After an evaluation, GNOME has moved from Bugzilla to GitLab. Learn more about GitLab.
No new issues can be reported in GNOME Bugzilla anymore.
To report an issue in a GNOME project, go to GNOME GitLab.
Do not go to GNOME Gitlab for: Bluefish, Doxygen, GnuCash, GStreamer, java-gnome, LDTP, NetworkManager, Tomboy.
Bug 739924 - In search, normalize characters with accents/diacritics
In search, normalize characters with accents/diacritics
Status: RESOLVED FIXED
Product: gnome-music
Classification: Applications
Component: general
unspecified
Other Linux
: Normal enhancement
: 3.18
Assigned To: Mattia Cerrato
gnome-music-maint
Depends on:
Blocks:
 
 
Reported: 2014-11-10 21:18 UTC by Keir Lawson
Modified: 2015-12-17 12:55 UTC
See Also:
GNOME target: ---
GNOME version: ---


Attachments
query: Find strings with accents (12.79 KB, patch)
2015-12-16 15:14 UTC, Mattia Cerrato
committed Details | Review

Description Keir Lawson 2014-11-10 21:18:28 UTC
In most other media players searching for "Bjork" for example will return music by "Björk", however this is not the case in Gnome Music.
Comment 1 Vadim Rutkovsky 2014-11-12 20:36:58 UTC
That would be rather complicated, but seems feasible. Probably the most universal way would be adjusting tracker queries
Comment 2 Arnel Borja 2014-11-16 16:08:51 UTC
I'm not familiar with languages that needs normalization, so I didn't noticed the problem before. We could use tracker:case-fold, tracker:normalize and tracker:unaccent on tracker keys before comparing them to strings that will undergo GLib.utf8_normalize and GLib.utf8_casefold.
Comment 3 Mattia Cerrato 2015-12-11 17:52:03 UTC
I am currently working on it. May I get this bug assigned to me?
Comment 4 André Klapper 2015-12-12 12:03:54 UTC
I don't think anybody cares about assignees, but here you go. 
Thanks for working on this!
Comment 5 Mattia Cerrato 2015-12-15 10:57:35 UTC
I tried to fix this bug following Arnel's suggestion of "cleaning up" accents via tracker:unaccent, tracker:normalize and tracker:case-fold on the tracker side, and using GLib.utf8_casefold and GLib.utf8_normalize on the string the user is searching for.
However, this way accents are only really cleaned up on the tracker side: if the user searches for "Bjork", both "Björk" and "Bjork" are found, while no matches are found if the user searches for "Björk" directly. The output for GLib.utf8_casefold(GLib.utf8_normalize("Björk")) with any normalization mode is still "björk". This is not a match for "bjork", which is the result of the tracker:unaccent function.

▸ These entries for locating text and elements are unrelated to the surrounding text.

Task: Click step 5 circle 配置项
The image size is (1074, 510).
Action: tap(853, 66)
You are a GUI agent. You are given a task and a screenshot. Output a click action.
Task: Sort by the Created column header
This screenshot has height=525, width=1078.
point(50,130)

I found an equivalent bug report for gnome-documents: https://bugzilla.gnome.org/show_bug.cgi?id=722254, which led to the development of the tracker:unaccent function. In the function, there seems to be some additional computation done on top of a normalization operation.

Intuitively, I'd expect to have an equivalent GLib.unaccent function, however there is no such function and gnome-documents does accented search fine.
Comment 6 Mattia Cerrato 2015-12-16 15:14:46 UTC
Created attachment 317503 [details] [review]
query: Find strings with accents

When searching for an artist/track/album w. accented
letters, no match is found. This patch changes the queries
to find both accented and unaccented strings when an equivalent
unaccented string is searched for, while only accented strings
are found when an accented string is searched.
Comment 7 Carlos Garnacho 2015-12-17 12:06:17 UTC
Comment on attachment 317503 [details] [review]
query: Find strings with accents

This looks correct to me given the current gnome-music queries.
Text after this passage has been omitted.